Nobody will have forgotten the Christmas Day disappointment, I'm sure. The Mavs also handled Portland in Dallas in early February. This will be the last game of the season between the two. The Mavericks basically manhandled the Blazers both times. Portland will need to come with a stronger effort to avoid the same fate. The Mavs may not be physically dominant but they're tall, experienced, and they know how to exploit weaknesses. Dallas should not win this game but they absolutely can if Portland doesn't reach out and bloody their noses.
Keys to the Game
1. The standard denial of the paint doesn't work as well against Dallas as against most teams because Dallas doesn't need the paint to score. Instead you have to be ready to deal with screen plays from every direction, curls, cuts, and mid-range jumpers from forwards and guards alike. The most important facets of Portland's defensive game are going to be commitment and communication. The Blazers will have to move their feet all night and they'll have to be clear what they're doing when Dallas tries to cross them up. If you start getting mismatches on Nowitzki and Kidd they're going to pick you apart.
2. If you're going to stop one guy, stop Jason Terry. He's more annoying that devastating but he will win them games alongside of Dirk. I would almost give him the Kobe treatment, letting LaMarcus and Joel handle Nowiztki and committing my better small defenders, sometimes in tandem, to stop J.T. In Terry's absence it's unlikely Dirk can score enough to win the game for Dallas.

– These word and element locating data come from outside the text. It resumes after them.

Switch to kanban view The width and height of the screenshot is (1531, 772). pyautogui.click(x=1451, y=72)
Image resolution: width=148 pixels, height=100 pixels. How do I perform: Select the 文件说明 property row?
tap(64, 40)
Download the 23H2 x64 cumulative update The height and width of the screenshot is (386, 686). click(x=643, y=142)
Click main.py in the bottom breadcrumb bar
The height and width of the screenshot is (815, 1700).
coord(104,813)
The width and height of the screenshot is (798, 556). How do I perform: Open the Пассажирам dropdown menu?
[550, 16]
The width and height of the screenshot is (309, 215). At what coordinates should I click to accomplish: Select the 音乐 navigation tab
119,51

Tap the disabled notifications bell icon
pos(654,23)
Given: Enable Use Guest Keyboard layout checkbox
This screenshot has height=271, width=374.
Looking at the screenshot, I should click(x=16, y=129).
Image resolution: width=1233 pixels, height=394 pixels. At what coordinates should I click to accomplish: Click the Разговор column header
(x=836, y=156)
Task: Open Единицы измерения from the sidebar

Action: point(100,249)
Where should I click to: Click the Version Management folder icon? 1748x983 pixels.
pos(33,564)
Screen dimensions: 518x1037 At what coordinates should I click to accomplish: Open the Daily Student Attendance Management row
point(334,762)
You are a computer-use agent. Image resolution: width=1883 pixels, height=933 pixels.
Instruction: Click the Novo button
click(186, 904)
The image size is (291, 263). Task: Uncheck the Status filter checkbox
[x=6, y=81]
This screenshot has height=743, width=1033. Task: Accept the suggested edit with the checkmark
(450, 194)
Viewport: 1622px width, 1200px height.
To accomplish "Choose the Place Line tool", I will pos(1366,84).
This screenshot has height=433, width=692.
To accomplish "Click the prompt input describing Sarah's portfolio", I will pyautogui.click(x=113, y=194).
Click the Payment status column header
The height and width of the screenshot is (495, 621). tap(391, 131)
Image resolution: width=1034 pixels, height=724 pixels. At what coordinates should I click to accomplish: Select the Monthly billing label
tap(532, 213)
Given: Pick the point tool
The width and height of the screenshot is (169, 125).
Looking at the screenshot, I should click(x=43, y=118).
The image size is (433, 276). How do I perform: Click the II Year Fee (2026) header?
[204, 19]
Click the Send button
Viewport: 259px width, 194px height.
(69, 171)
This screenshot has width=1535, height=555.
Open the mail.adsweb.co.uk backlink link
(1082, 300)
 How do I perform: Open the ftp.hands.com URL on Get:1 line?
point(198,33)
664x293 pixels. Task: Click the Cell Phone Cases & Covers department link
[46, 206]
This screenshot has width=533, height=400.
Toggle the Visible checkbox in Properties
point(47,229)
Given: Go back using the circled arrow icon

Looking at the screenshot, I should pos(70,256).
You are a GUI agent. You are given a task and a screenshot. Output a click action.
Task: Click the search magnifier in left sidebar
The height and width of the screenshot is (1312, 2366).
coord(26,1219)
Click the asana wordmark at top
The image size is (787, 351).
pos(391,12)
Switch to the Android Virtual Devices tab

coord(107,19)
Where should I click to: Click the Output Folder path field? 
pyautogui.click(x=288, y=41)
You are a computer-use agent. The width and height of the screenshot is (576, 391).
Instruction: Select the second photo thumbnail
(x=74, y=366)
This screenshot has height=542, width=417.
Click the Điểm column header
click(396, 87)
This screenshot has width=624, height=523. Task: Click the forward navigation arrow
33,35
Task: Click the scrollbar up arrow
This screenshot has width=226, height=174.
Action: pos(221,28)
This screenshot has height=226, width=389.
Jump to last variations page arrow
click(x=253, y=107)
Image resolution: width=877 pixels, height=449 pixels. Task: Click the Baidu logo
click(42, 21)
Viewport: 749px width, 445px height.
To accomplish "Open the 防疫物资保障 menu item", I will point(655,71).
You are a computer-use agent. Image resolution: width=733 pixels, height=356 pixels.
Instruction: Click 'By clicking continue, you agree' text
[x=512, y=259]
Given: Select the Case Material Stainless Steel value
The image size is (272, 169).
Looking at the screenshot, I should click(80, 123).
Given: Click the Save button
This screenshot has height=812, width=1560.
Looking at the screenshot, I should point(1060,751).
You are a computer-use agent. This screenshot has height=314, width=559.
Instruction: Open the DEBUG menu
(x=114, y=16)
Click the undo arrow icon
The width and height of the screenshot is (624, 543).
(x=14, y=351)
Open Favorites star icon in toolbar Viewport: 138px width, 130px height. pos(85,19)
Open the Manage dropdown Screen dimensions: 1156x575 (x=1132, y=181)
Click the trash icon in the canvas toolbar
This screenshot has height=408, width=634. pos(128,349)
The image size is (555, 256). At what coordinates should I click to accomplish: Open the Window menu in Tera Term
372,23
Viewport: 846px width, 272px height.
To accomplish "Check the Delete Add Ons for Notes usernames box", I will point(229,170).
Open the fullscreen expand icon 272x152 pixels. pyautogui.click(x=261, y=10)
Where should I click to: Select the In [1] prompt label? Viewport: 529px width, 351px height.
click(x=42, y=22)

3. You know you're going to struggle to get offensive rebounds. That means you better make your first shot count. Plan A is to get inside. Get Dampier out of position, hoping to free up Joel for a dunk or the rebound off of the miss. If Dampier doesn't move, score on the guy you're driving on. If they help from the outside, dish for a three. Either way this game hangs on the Blazers getting penetration. If you let the Mavericks defend you one-on-one and you're shooting jumpers eventually their one-and-done tactic will work.
4. Speaking of...they want the shot attempts to be even or in their favor tonight. We'll win if we can keep them below us by a half dozen shots or more. It's not so much rushing to get shots up against them as creating extra shots through turnovers or rebounds.
5. If Nowitzki guards Aldridge then LaMarcus should take him inside boldly. LMA has actually played pretty well against the Mavs this year but we haven't relied on him enough.
6. And speaking of that...LaMarcus will probably draw Dirk defensively which means he won't be able to help much with rebounds. This is the time for the small forwards and guards to crash the boards.
The intro said it all. This game is just as important as Monday's was. The Blazers would benefit by proving something tonight.